As he sees it, the expense isn't the worst problem. "The real problem is they probably don't have an idea that was worth patenting in the first place. And if they do, they possibly are unable to gather the resources . . . to develop it into a product."
If the inventor does have enough financial support from friends or credit cards - or, in rare cases, investors - he may be able to develop the product. But then he faces "the enormous expense to manufacture it."
Inventors are their own worst enemies, he said. Naturally, they believe in their brainchildren. That faith makes them easy marks.
"They've been convinced by unscrupulous invention development firms that advertise on TV and late-night radio that industry is just waiting to hear of their new idea," he said.
"Everybody wants to sell your invention. Nobody wants to make it, because of the initial expenses and enormous risks that are involved."
An inventor may lose $6,000 to some firm promising to discover a market for his device. The company will go through the motions of filing for design patent or possibly even a utility patent. It may carry out "market surveys" by mailing form letters.
The company may go to a trade show with the invention - a set of plans or displays in a computer that sits on a table at the show.
Then nobody invests in the device, he said.
Of course, some products do much better. Yet, even if an invention is marketed and goes onto store shelves, that doesn't mean it will succeed. It may score some first orders, perhaps because it's a novelty.
"What's hard is to get the second orders.

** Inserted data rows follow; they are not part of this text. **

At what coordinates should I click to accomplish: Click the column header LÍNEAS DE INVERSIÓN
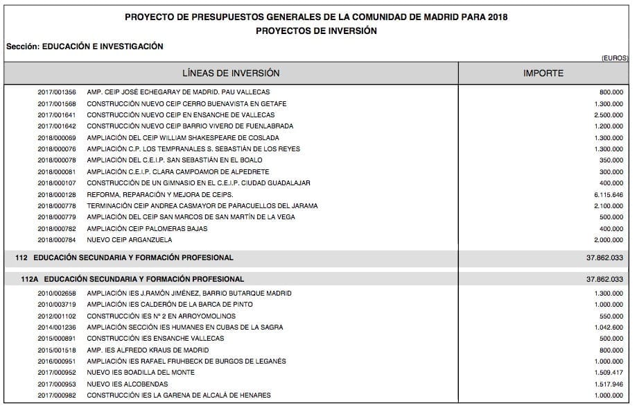coord(231,73)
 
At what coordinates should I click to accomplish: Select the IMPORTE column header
coord(543,73)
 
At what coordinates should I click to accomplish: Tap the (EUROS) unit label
coord(615,58)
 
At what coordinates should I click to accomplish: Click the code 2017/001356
coord(57,92)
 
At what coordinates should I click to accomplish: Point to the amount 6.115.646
coord(609,195)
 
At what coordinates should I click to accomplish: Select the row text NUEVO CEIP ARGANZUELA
coord(130,240)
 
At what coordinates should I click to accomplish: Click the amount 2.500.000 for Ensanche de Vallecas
coord(609,115)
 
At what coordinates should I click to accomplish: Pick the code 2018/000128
coord(57,195)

"And meanwhile, you've spent $50,000 on molds, packaging, printing and numerous other expenses that keep piling up, piling up." Altogether, he said, investors put $200,000 into it.

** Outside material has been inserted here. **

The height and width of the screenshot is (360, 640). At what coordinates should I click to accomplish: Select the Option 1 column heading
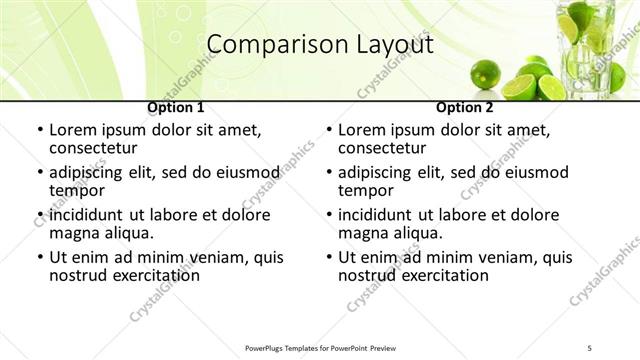pos(176,107)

After all that, the invention may fail financially.
Van der Meide remembers a telephone call he got from an elderly man who lived on his Social Security checks in a rural part of Utah. Invention developers had obtained a patent for him, and they needed another $2,000 to find a manufacturer.
The inventor mortgaged his home, thinking the profit soon would roll in. He believed he'd see the cash within a month or two "because they were going to find a manufacturer immediately and he would get up-front money."
Van der Meide told him the truth: He probably would make no money. Devastated, the man asked, "I just lost my home, didn't I?" and Van der Meide sadly agreed.
Utah needs a law like California's requiring invention development firms to disclose their success rates, he said. They should be forced to tell how many inventors got more back than they paid the firms.
"Unfortunately, people hear about the 2 percent that are successful, that are lucky, that do make it to the marketplace and the person becomes, somehow, famous or wealthy."
Luck like that does happen, Van der Meide acknowledges. "But, dang it, it doesn't happen to me."
Not that he's without hope.
To take just one of his ideas, for the past 2 1/2 years he's been working on a home machine that will make soft ice cream like the kind you get at a drive-in. This isn't a canister you throw in the freezer or an ice bucket, he says, but a real dispenser of soft ice cream and other frozen delights.
"I build prototypes, everywhere and anywhere. In the house, on the kitchen table, out in the garage, in the backyard."
He owns many of the tools he needs. "What I don't have I borrow and beg from friends." He uses a machine shop owned by friends at the former Tooele Army Depot.
Meanwhile, Van der Meide works at an equipment recycling outfit.
"Don't give up your day job," he cautions inventors. "Don't give up your day job until one year after your invention has gotten onto the store shelves and is selling."